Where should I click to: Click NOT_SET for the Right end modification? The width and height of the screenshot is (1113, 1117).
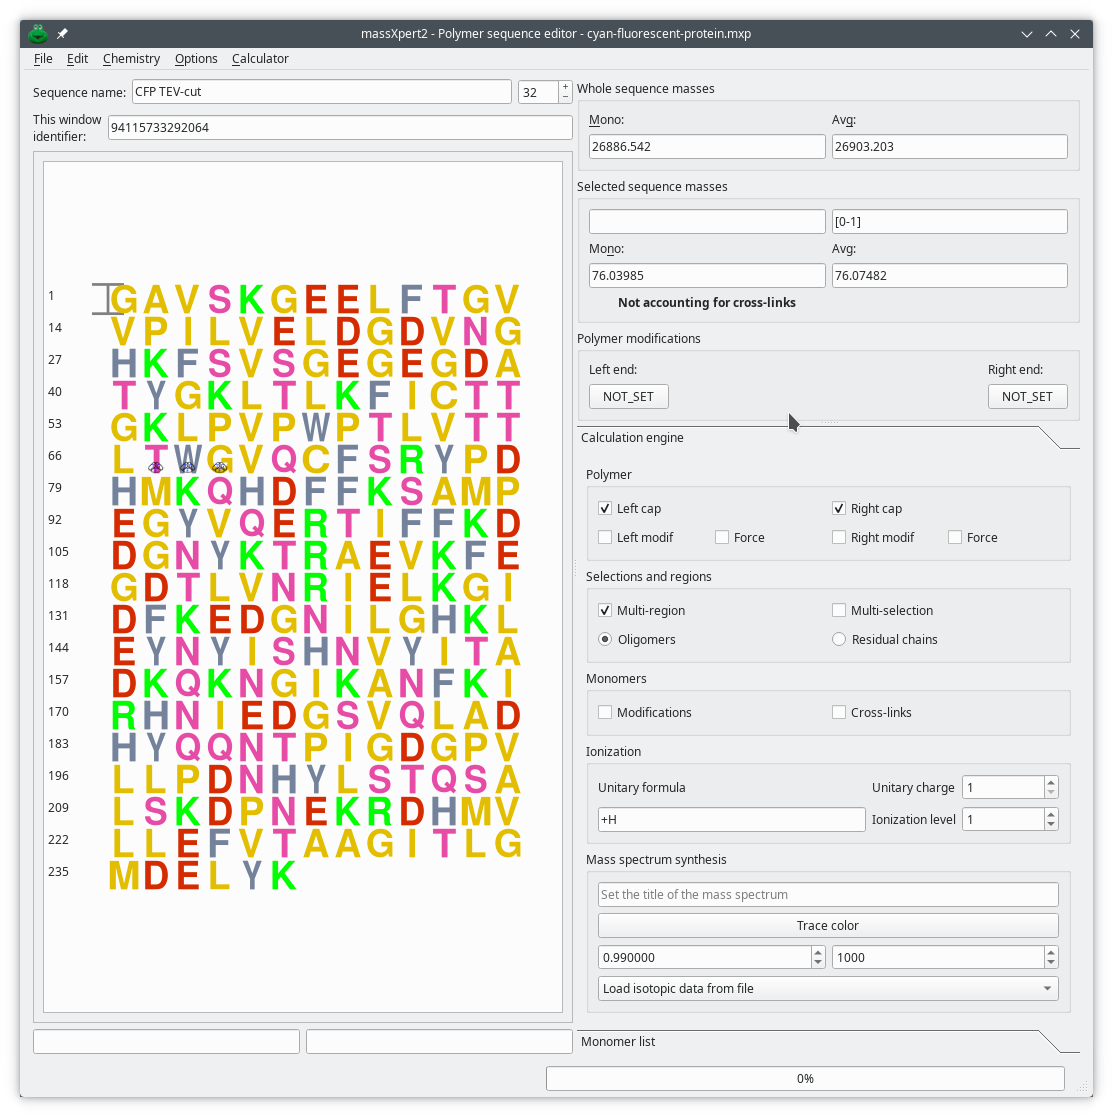click(x=1027, y=396)
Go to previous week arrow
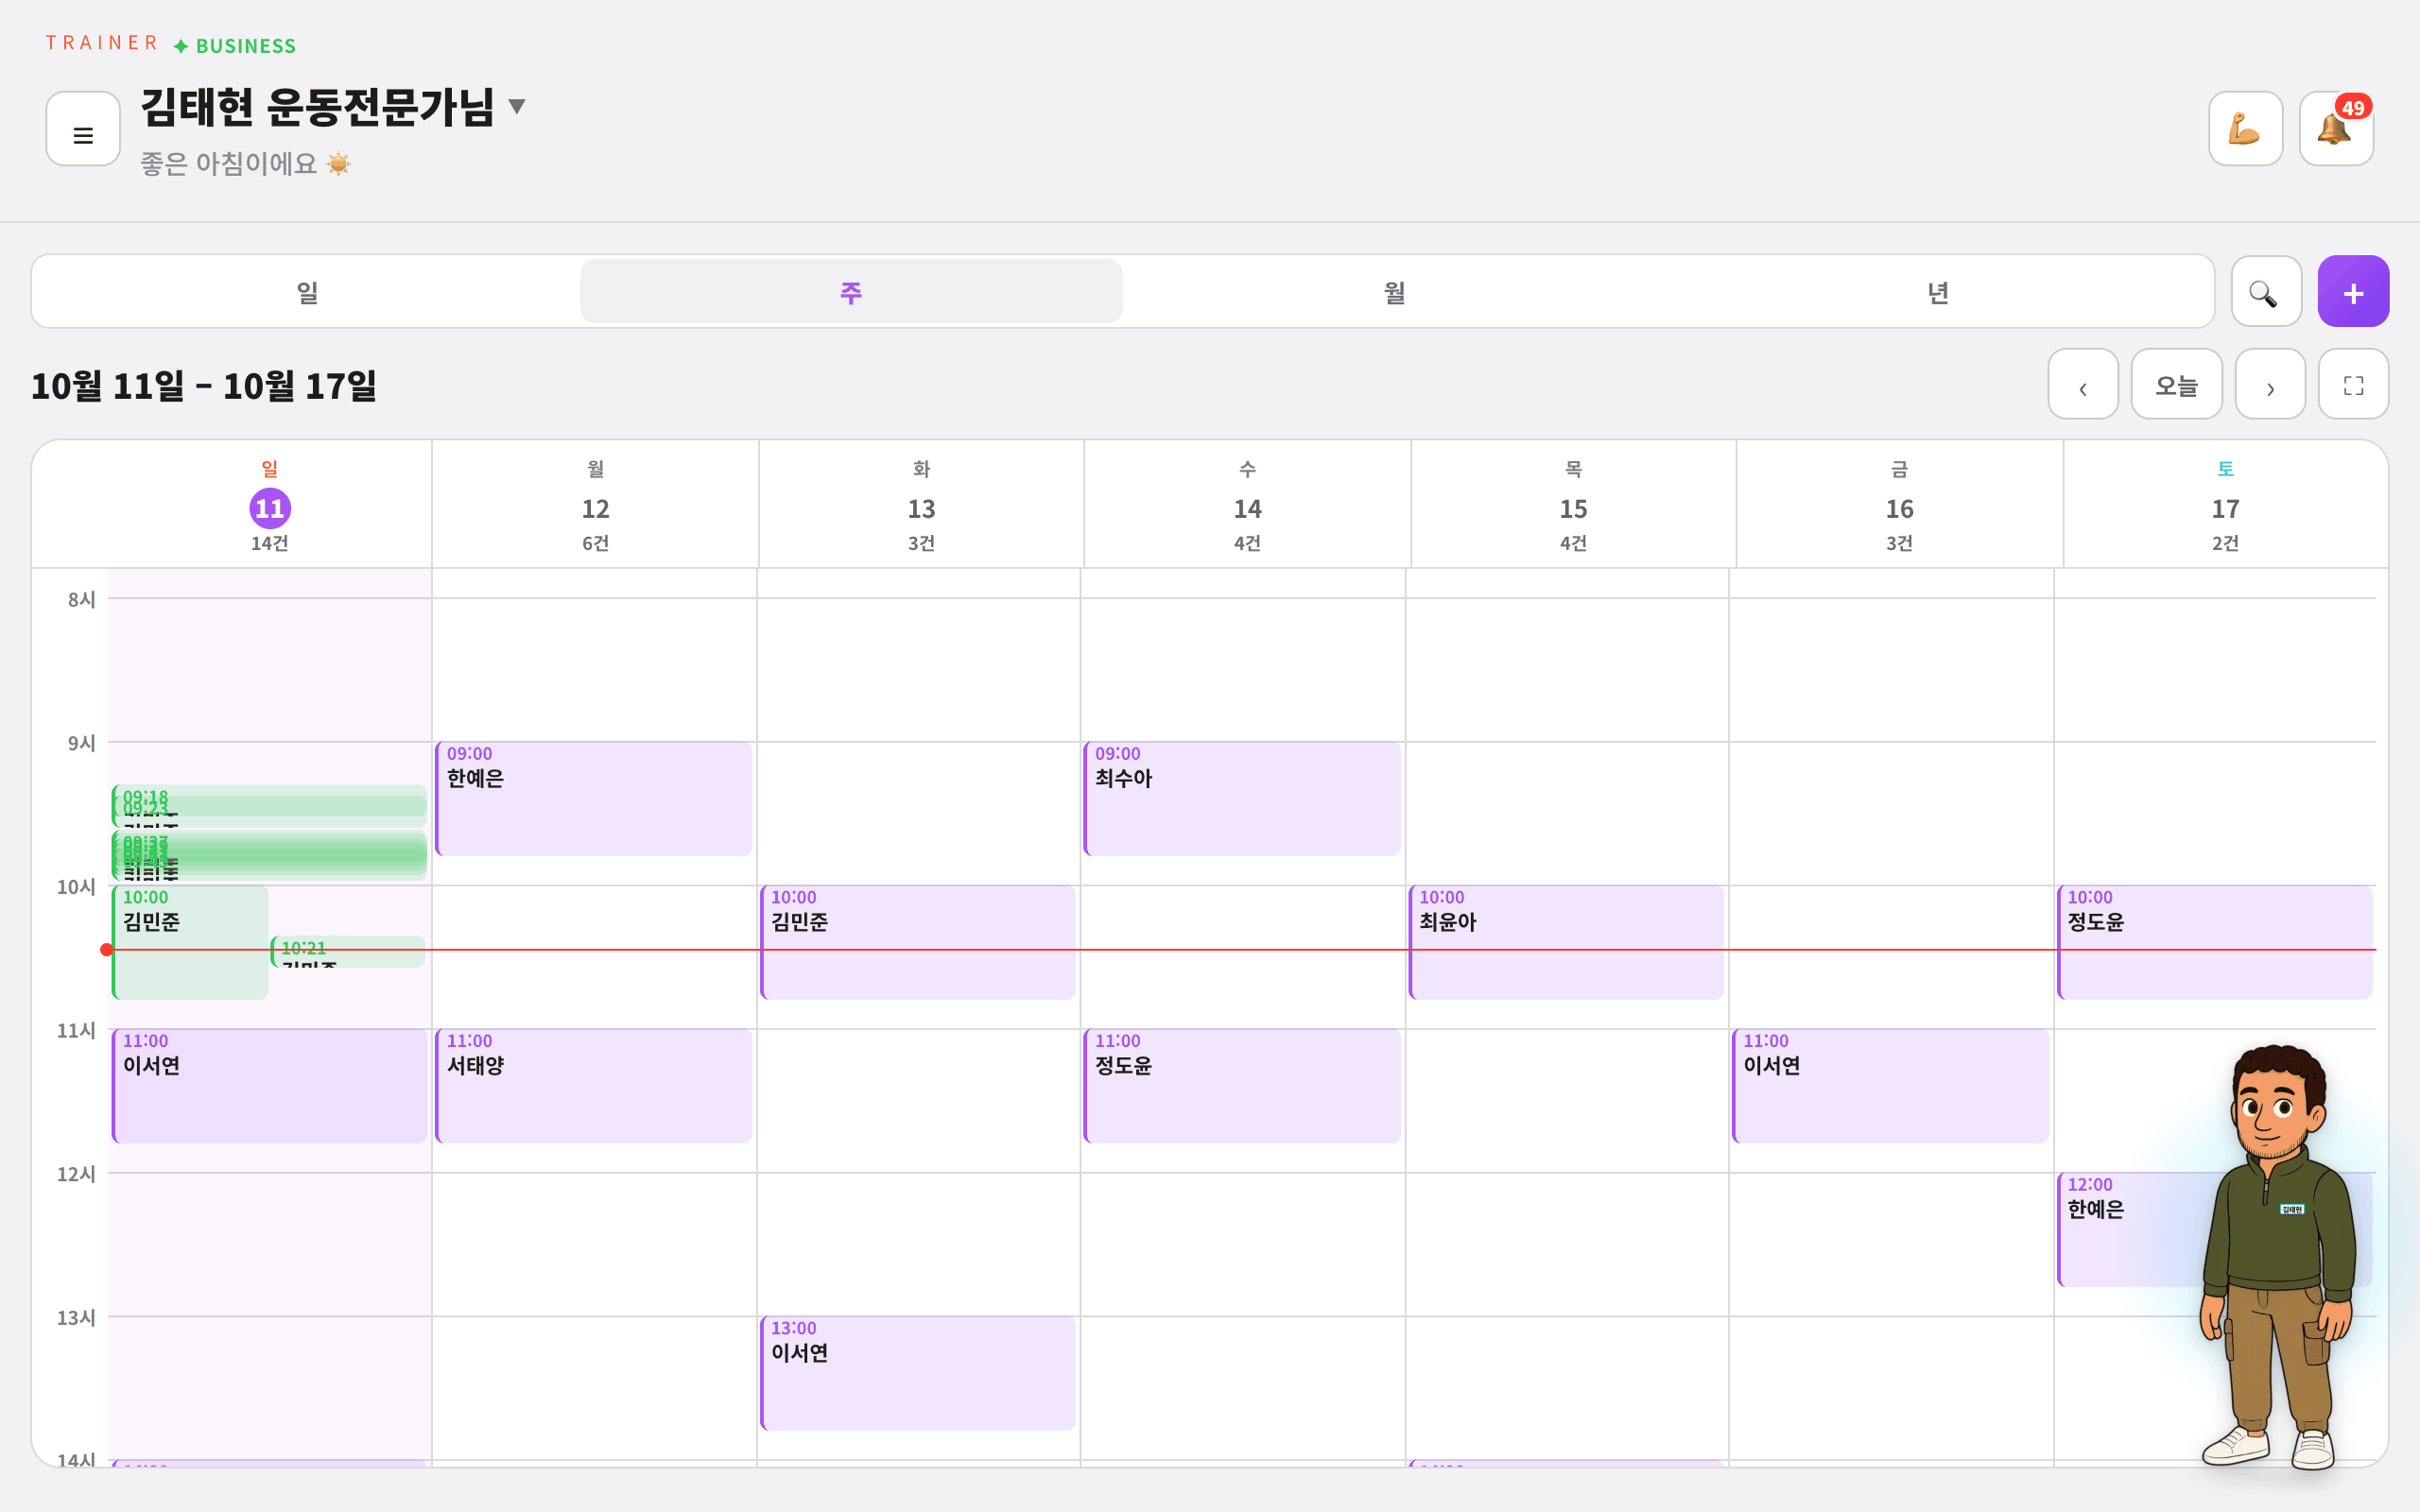This screenshot has height=1512, width=2420. coord(2083,384)
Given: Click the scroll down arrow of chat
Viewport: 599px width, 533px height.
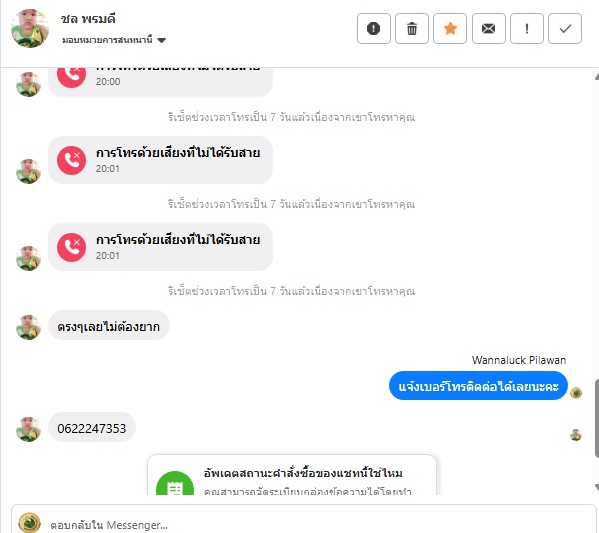Looking at the screenshot, I should point(596,487).
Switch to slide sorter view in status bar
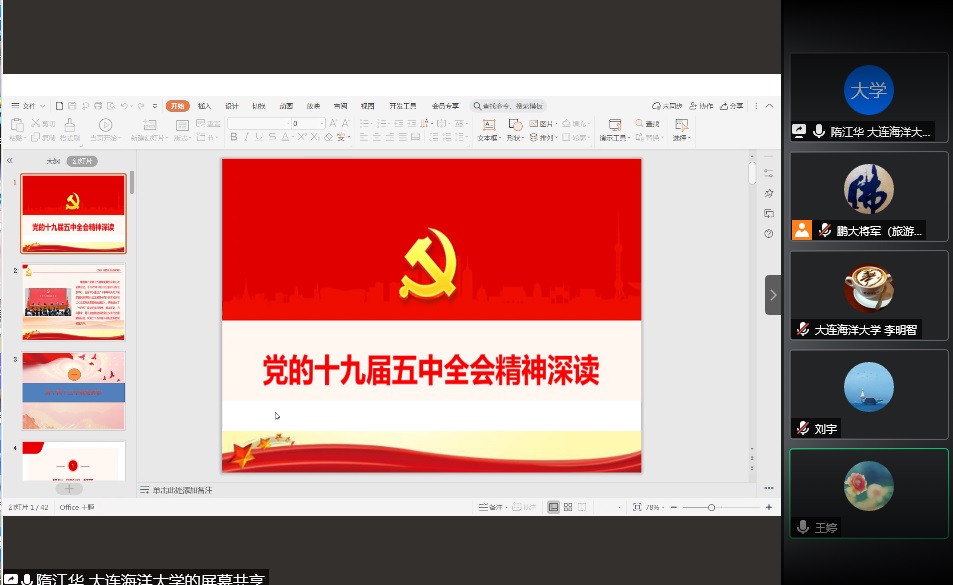The height and width of the screenshot is (585, 953). 568,507
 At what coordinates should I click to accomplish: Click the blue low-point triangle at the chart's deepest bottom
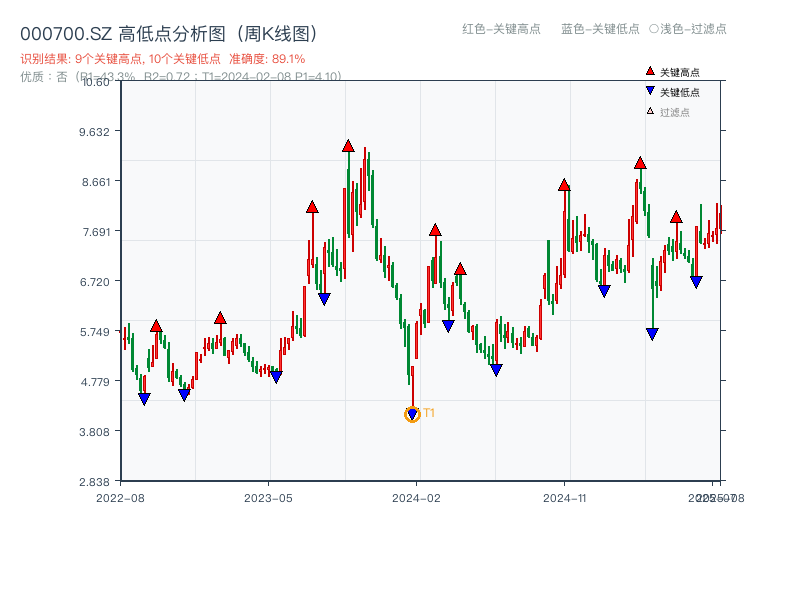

Task requirements:
You need to restate all of the entries above exactly and leave the pictures behind.

Expected answer:
Where should I click to: Click NOT_SET for the Right end modification? The width and height of the screenshot is (1113, 1117).
click(x=1027, y=396)
Go to previous week arrow
This screenshot has height=1512, width=2420. coord(2083,384)
Given: Click the scroll down arrow of chat
Viewport: 599px width, 533px height.
Looking at the screenshot, I should point(596,487).
Switch to slide sorter view in status bar
The height and width of the screenshot is (585, 953). 568,507
 At what coordinates should I click to accomplish: Click the blue low-point triangle at the chart's deepest bottom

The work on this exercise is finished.